Retype the lines of the listing below, from the line containing "Task: Open the list all tabs dropdown" through the end of the listing, keeping every character as it appears.

[Start of THE INPUT]

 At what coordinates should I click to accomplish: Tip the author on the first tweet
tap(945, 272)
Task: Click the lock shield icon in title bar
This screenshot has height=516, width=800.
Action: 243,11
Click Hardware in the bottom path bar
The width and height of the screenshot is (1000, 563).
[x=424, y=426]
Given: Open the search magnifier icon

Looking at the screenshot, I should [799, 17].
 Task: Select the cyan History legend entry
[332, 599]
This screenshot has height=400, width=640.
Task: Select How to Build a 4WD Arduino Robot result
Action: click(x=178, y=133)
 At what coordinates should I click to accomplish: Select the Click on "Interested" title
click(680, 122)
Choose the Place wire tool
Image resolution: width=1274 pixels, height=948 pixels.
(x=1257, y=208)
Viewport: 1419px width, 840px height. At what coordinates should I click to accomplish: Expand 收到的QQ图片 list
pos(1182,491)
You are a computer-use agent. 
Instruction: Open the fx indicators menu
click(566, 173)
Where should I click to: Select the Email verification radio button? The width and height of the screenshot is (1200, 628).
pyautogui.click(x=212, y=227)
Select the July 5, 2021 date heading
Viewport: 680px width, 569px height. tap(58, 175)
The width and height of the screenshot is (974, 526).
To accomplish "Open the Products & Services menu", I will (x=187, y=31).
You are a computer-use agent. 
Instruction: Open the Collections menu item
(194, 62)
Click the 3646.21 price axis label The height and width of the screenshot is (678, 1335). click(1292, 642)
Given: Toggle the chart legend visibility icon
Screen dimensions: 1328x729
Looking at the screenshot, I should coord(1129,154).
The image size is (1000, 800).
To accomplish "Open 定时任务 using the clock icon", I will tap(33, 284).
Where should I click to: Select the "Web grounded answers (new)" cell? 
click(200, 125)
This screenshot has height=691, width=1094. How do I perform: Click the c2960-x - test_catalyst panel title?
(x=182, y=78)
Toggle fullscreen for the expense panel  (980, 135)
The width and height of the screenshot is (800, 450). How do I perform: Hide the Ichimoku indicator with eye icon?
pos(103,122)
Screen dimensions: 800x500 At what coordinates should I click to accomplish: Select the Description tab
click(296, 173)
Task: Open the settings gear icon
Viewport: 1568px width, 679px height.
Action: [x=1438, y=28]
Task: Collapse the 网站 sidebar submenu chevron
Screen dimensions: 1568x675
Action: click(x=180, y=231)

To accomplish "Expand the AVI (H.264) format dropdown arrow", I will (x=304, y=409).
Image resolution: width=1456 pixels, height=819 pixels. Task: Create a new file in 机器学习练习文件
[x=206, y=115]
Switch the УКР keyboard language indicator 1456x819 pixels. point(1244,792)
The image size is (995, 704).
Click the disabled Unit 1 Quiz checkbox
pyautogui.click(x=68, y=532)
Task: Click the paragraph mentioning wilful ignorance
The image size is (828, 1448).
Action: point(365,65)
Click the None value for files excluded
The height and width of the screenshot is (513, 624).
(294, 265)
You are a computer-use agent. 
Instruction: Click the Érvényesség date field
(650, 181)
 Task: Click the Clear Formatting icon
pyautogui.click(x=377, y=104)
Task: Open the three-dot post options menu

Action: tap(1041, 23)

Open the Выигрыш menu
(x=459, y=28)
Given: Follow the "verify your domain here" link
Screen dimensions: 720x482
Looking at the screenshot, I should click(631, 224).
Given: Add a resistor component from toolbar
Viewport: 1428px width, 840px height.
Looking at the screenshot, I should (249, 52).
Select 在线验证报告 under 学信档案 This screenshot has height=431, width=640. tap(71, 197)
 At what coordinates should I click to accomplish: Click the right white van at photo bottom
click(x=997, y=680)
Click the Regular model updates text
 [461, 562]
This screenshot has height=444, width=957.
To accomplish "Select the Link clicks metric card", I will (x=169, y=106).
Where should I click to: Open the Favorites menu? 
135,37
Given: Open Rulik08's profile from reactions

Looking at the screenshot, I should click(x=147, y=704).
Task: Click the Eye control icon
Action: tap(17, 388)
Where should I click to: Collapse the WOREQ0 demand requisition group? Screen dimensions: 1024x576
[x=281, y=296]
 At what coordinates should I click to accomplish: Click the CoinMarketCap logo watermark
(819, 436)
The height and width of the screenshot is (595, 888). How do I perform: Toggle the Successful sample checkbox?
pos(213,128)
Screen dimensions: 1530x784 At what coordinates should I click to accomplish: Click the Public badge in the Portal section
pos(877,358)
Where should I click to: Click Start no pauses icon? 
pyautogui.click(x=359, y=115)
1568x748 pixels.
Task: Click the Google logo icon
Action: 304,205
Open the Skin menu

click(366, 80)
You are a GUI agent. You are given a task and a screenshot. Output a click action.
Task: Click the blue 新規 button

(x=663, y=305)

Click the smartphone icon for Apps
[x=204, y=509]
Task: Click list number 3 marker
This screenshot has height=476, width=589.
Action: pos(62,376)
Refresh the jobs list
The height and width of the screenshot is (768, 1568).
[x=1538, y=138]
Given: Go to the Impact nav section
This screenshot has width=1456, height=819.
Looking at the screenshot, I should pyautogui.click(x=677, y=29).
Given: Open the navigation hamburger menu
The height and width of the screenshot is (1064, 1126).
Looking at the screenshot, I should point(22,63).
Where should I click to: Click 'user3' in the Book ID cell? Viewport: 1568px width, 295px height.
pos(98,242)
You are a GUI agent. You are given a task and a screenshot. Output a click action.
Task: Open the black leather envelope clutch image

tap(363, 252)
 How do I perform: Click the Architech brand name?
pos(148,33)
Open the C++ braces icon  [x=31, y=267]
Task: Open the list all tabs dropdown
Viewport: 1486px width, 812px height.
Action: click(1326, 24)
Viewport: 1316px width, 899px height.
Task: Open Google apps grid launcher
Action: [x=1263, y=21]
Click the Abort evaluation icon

[End of THE INPUT]

WRITTEN REPLY:
Task: Open the list all tabs dropdown
Viewport: 1486px width, 812px height.
Action: click(1326, 24)
Viewport: 1316px width, 899px height.
Task: Open Google apps grid launcher
Action: [x=1263, y=21]
Click the Abort evaluation icon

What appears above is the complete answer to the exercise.